Dataset entries:
|---|

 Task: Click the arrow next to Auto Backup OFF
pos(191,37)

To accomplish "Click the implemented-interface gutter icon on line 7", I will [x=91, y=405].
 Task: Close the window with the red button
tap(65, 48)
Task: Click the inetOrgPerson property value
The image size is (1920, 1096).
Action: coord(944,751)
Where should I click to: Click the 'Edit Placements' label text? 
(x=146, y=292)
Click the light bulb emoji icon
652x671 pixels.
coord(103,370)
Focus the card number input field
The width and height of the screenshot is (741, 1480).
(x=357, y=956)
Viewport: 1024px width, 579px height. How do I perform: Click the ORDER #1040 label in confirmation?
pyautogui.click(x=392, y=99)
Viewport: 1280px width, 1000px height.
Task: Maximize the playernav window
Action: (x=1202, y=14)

|---|

Exercise directions: For the string "icon", search the preceding data and copy every line that includes it.

Result for this exercise:
To accomplish "Click the implemented-interface gutter icon on line 7", I will [x=91, y=405].
Click the light bulb emoji icon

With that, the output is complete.